_Exercise 1_. Retype the part of the Friday Lunch schedule between "Friday Lunch Upcoming" and "At Any Size.", inclusive, without changing anything.
_Exercise 2_. List every speaker named in the Friday Lunch schedule.

_Supplied text_.
★ ★ ★

Friday Lunch Upcoming Topics and Speakers:

October 29: Special Inamori Center Event, as part of International Peace and War Summit: see http://www.case.edu/provost/inamori/peacesummit/.

November 5: Max Mehlman, Professor of Law: Why We Need Death Panels.

November 12: Kelly McMann, Associate Professor of Political Science: Unrest in Kyrgyzstan and Its Implications for the War in Afghanistan.

November 19: Jessica Green, Assistant Professor of Political Science: Global Responses to Greenhouse Gases.

December 3: Paul Ernsberger, Associate Professor of Nutrition: Health At Any Size.

The Friday Lunch discussions are held on the lower (ground) level of Crawford Hall. Visitors with mobility issues may find it easiest to take advantage of special arrangements we have made. On most Fridays, a few parking spaces in the V.I.P. lot in between Crawford Hall and Amasa Stone Chapel are held for participants in the lunch discussion. Overflow parking is also available in the Severance Hall parking garage on East Boulevard.

★ ★ ★

_Listed entries_.
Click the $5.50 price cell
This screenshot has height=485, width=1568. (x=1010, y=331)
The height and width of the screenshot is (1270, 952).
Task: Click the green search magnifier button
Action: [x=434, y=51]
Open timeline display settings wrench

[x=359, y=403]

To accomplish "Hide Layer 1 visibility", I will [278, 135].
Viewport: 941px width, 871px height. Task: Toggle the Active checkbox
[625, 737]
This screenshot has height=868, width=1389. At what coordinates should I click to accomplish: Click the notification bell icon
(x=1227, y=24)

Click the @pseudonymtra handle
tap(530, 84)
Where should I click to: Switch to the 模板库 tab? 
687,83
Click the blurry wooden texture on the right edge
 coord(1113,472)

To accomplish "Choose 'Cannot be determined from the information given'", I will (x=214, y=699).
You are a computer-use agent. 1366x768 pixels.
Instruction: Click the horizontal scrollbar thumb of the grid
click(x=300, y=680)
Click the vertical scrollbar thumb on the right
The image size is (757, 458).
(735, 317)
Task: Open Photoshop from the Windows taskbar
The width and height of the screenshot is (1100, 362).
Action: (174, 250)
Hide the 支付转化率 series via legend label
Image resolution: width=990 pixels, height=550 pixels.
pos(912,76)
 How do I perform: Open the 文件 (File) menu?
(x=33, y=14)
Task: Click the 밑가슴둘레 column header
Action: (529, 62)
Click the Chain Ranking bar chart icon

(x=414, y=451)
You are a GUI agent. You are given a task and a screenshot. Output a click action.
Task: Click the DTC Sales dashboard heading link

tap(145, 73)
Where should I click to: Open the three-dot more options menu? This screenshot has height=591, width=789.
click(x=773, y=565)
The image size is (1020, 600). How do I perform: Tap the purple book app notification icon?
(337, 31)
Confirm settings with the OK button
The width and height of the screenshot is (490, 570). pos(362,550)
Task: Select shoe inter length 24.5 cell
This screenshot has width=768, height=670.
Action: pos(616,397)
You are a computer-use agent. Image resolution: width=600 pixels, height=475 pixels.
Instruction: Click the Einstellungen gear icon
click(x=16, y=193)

★ ★ ★

_Expected output 1_.
Friday Lunch Upcoming Topics and Speakers:

October 29: Special Inamori Center Event, as part of International Peace and War Summit: see http://www.case.edu/provost/inamori/peacesummit/.

November 5: Max Mehlman, Professor of Law: Why We Need Death Panels.

November 12: Kelly McMann, Associate Professor of Political Science: Unrest in Kyrgyzstan and Its Implications for the War in Afghanistan.

November 19: Jessica Green, Assistant Professor of Political Science: Global Responses to Greenhouse Gases.

December 3: Paul Ernsberger, Associate Professor of Nutrition: Health At Any Size.

_Expected output 2_.
Max Mehlman
Kelly McMann
Jessica Green
Paul Ernsberger